Formation of Consciousness,
Change of Cognition


Second Seminar on the Generalized Science of Humanity
organized under the Convention of Scientific Cooperation between ILCAA & MSH.


Maison des Sciences de l’Homme (MSH)      
Paris, France
Research Institute for Languages and
Cultures of Asia and Africa (ILCAA)
Asahicho, Fuchu, Tokyo, Japan

Hideaki Nakatani (ILCAA/TUFS) & Jean-Louis Dessalles (Paris Tech)

Thursday 2 April 2009      (Maison Suger, 16 - 18 rue Suger, 75006 Paris)
  9:00 Hideaki Nakatani (ILCAA, Tokyo University of Foreign Studies)
Cognition with Unconscious Predilection according to Ancient Indians
10:00 Jean-Louis Dessalles (Paris Tech)
Mutual Understanding through Sharing Cognitive Dissonance
11:15 Kazushige Shingu (Kyoto University)
The Creation of Another World: From Dream to Reality
Lunch
14:00 Toru Maruyana (Nanzan University, Nagoya)
Emergence of the Concept of “ego” in the Grammatical Structure
of the Languages of Western Europe - Afterthoughts

15:00 Anne Reboul (CNRS)
Language: of Freedom and Human Bondage
16:15 Hiroshi Ichikawa (University of Tokyo)
Is The Buddhist Enlightenment Regarded as Philosophical or Religious?
- Religious Education for Enlightenment in Early Modern Japan -
17:15 Jean-Pierre Nadal (CNRS)
Making choice under social influence: collective phenomena in social systems
18:15 General Discussions

Friday 3 April (MSH, 54 Bd Raspail, 75006 Paris, salle 7)
  9:00 François Taddei (INSERM, Paris)
How to change the world ? From microscopic to global changes, from the
origins of life to networks of social entrepreneur
10:00 Tsutomu Nakada (Science Council of Japan, FAAN, Niigata University)
Brain Science of the Mind - Brain as a Complex System -
11:15 General Discussions
13:00 Closing of the workshop

Formation of Consciousness,
Change of Cognition


Second Workshop on the Generalized Science of Humanity,

organized under the Convention of Scientific Cooperation ILCAA - MSH.
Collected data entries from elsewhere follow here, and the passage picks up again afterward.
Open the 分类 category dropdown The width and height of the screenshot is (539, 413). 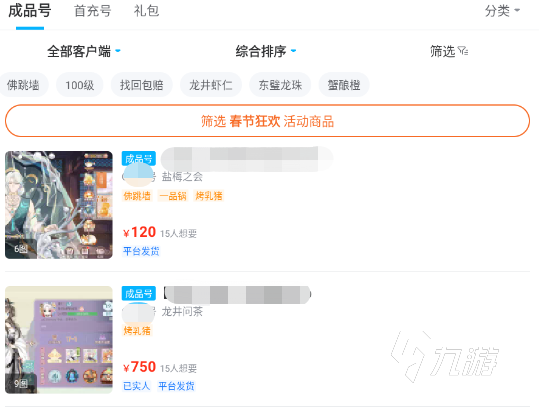pyautogui.click(x=502, y=11)
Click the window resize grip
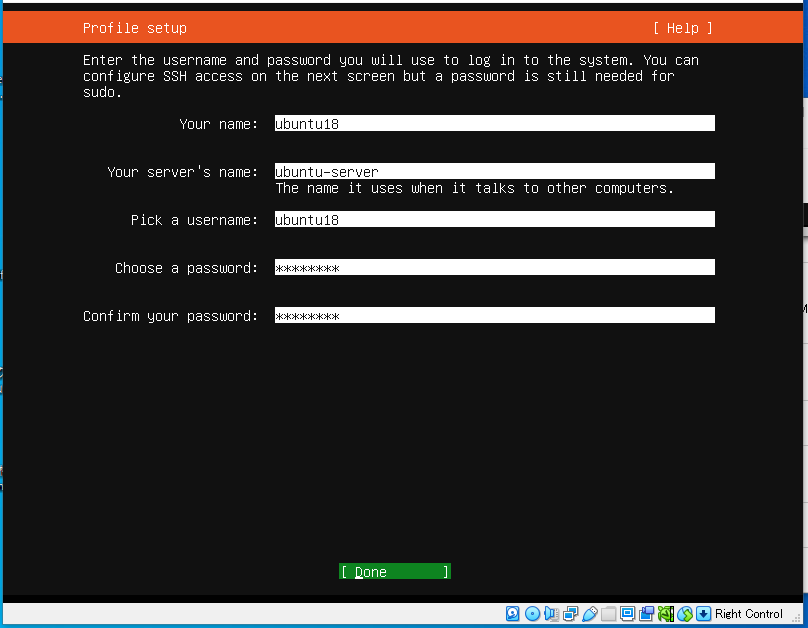This screenshot has width=808, height=628. coord(796,618)
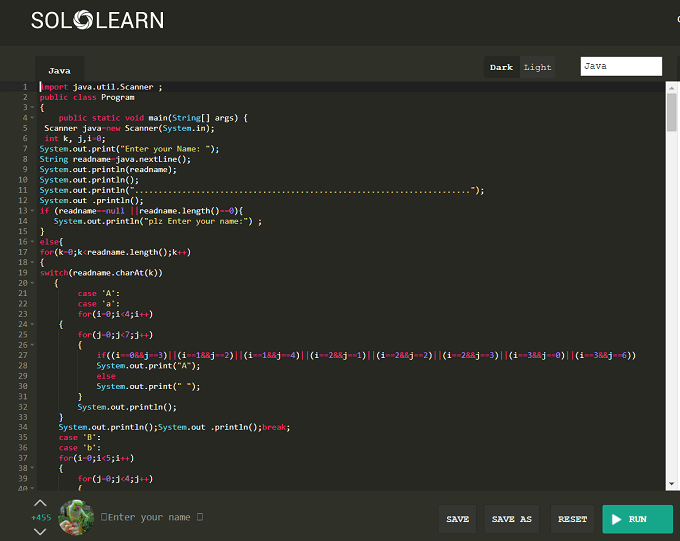Open the Java language selector box

(621, 66)
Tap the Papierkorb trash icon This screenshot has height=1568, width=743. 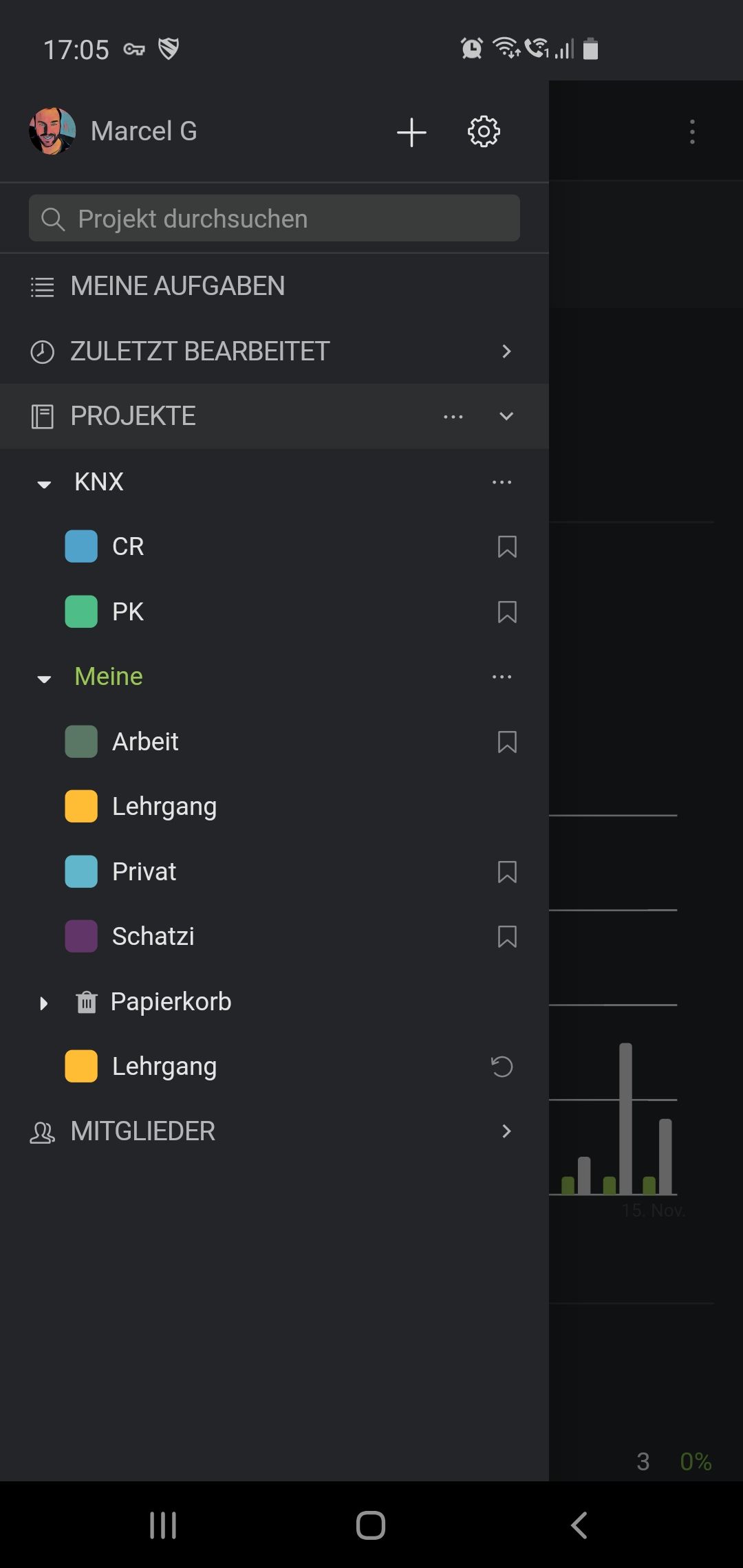[x=86, y=1002]
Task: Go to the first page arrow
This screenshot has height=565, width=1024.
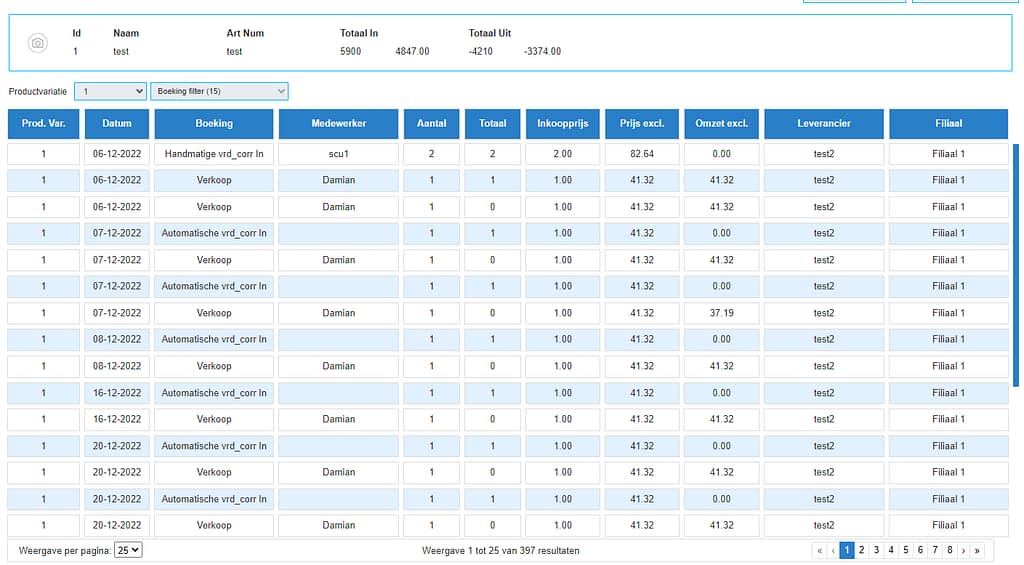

2, 3 April 2009, Maison des Sciences de l’Homme (Paris)


The Generalized Science of Humanity (GSH) was conceived for the first time in March 2004 in order to make good for the lack of a scientific field that should provide an integrated view of humankind and its surrounding world. Since then, the project named ‘Constitution of the Generalized Science of Humanity’ organized by ILCAA has been elaborating the new field with the collaboration of specialists from diverse disciplines, such as neuroscience, ethology, anthropology, psychology, philosophy, philology, etc. In carrying out the research, the project has concluded a Convention of Scientific Cooperation between ILCAA and MSH (2005-2009).

The GSH project has organized the following five symposia in Tokyo and published four volumes of the Generalized Science of Humanity (Tokyo, 2006 – 2008) which report its activities and contain articles. [1]

1.     Peaceful World and Enriching Human Lives - The Pursuit of a Generalized Science of Humanity. Tokyo, 21 March 2005.

2.     Planning the Future World with the Diversity of Civilizations. Tokyo, 22-23 October 2005.

3.     High Technology and Human Nature. Tokyo, 13 January 2007.

4.     Science and Religions as Open Intelligence. Tokyo, 10-11 December 2007.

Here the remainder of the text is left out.